--- Begin PROVIDED INFORMATION ---
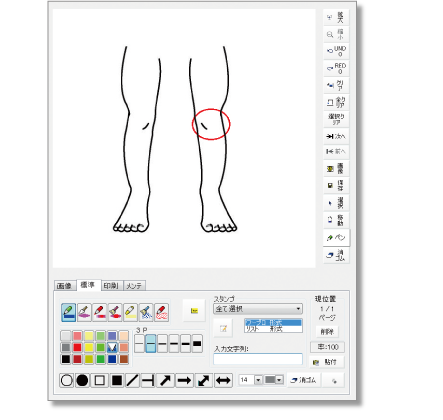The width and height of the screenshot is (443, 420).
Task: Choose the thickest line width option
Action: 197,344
--- End PROVIDED INFORMATION ---
--- Begin PROVIDED INFORMATION ---
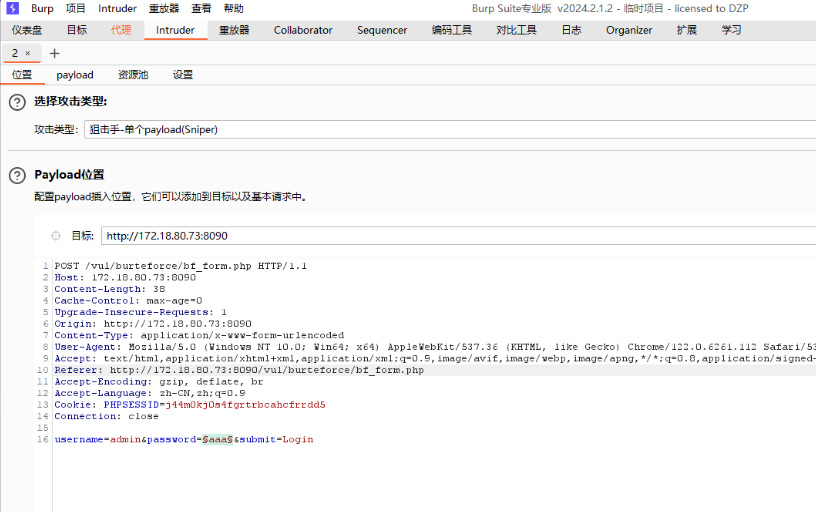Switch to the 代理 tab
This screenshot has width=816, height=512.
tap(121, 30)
--- End PROVIDED INFORMATION ---
--- Begin PROVIDED INFORMATION ---
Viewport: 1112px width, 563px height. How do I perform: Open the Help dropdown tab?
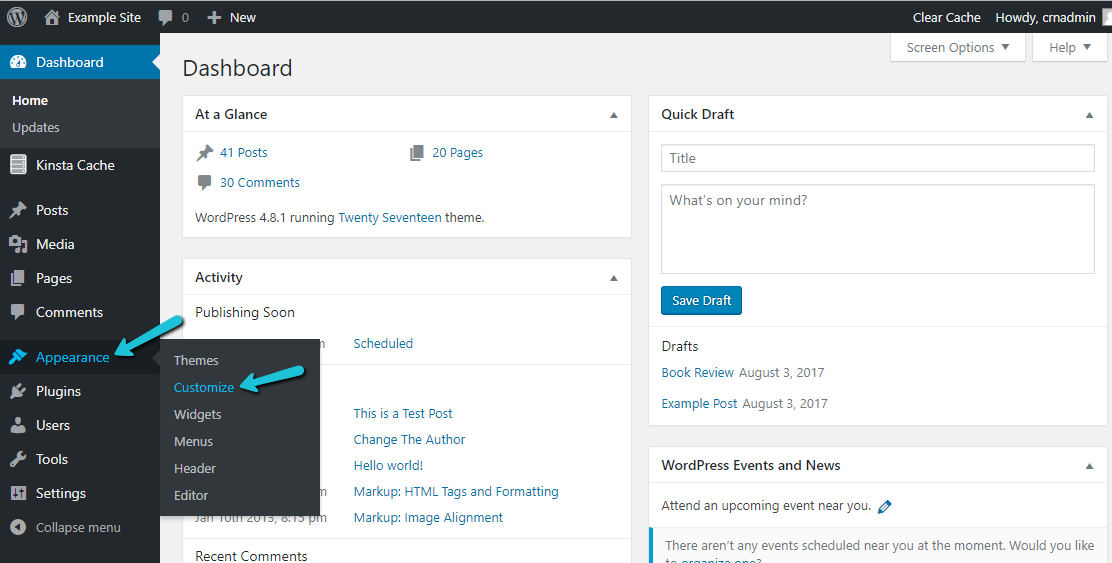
--- End PROVIDED INFORMATION ---
» **YOUR INSTRUCTIONS**: Reproduce the stretch from the line containing "The width and" through the line containing "Action: 197,344", substituting "thinnest" for "thickest" and leaving everything else unchanged. Omit the pictures.

» **TASK RESULT**:
The width and height of the screenshot is (443, 420).
Task: Choose the thinnest line width option
Action: 197,344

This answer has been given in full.